The Juno Awards of 1985, representing Canadian music industry achievements of the previous year, were awarded on 4 November 1985 in Toronto. The ceremony was hosted by Andrea Martin and Martin Short at the Harbour Castle Hilton Hotel.

New categories for R&B/Soul and Reggae/Calypso were introduced this year. Nominations in secondary categories (children's, video, producer, recording engineer, classical and jazz) were announced 27 September 1985.
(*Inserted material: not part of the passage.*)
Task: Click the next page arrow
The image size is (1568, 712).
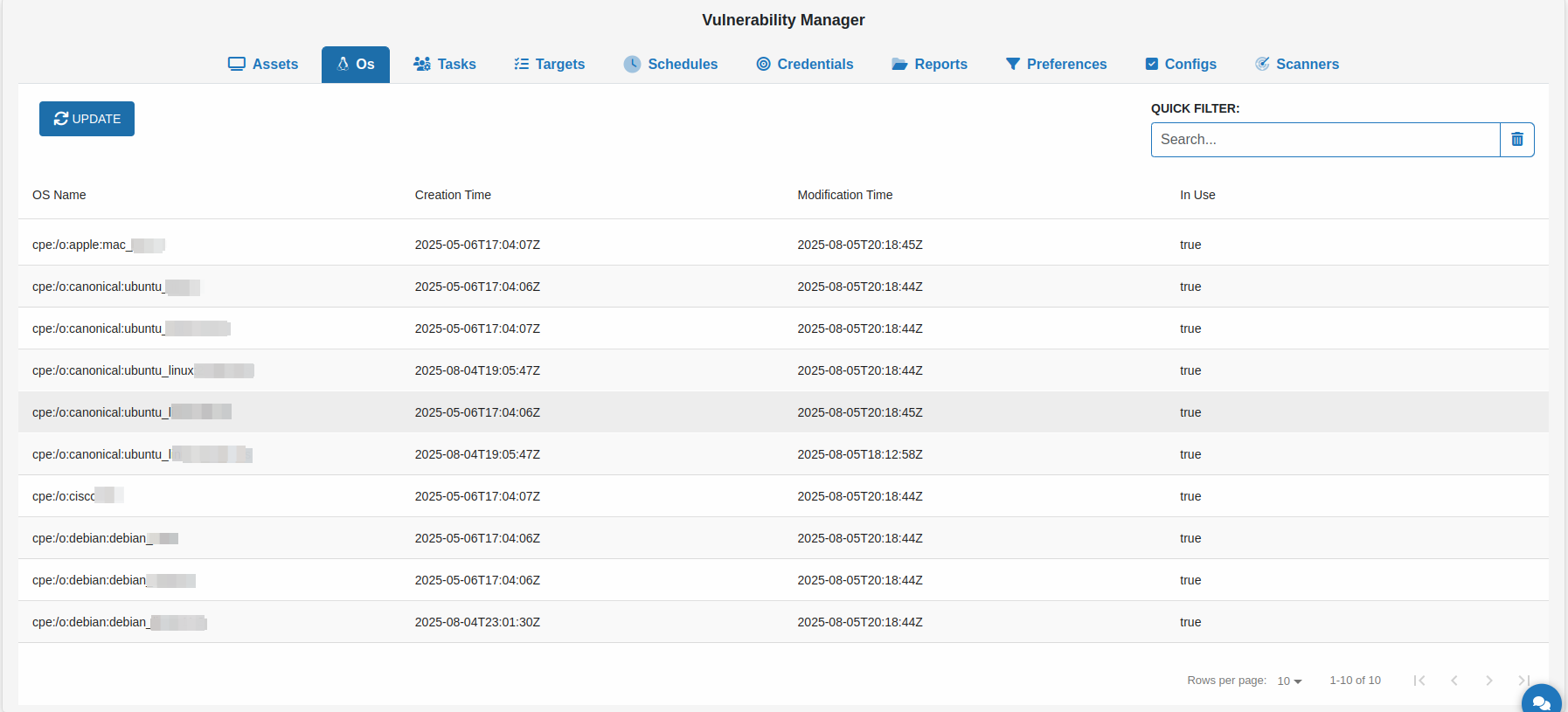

The ceremonies were broadcast nationally on CBC Television from 7pm Eastern Time. These included performances by Liberty Silver, Kim Mitchell and a duet of Tina Turner and Bryan Adams. Prime Minister Brian Mulroney was also in attendance.

Earlier in 1985, most major Canadian music artists joined each other to create the benefit single "Tears Are Not Enough". It was not represented among the year's Juno nominations although it demonstrated strength in the Canadian music industry.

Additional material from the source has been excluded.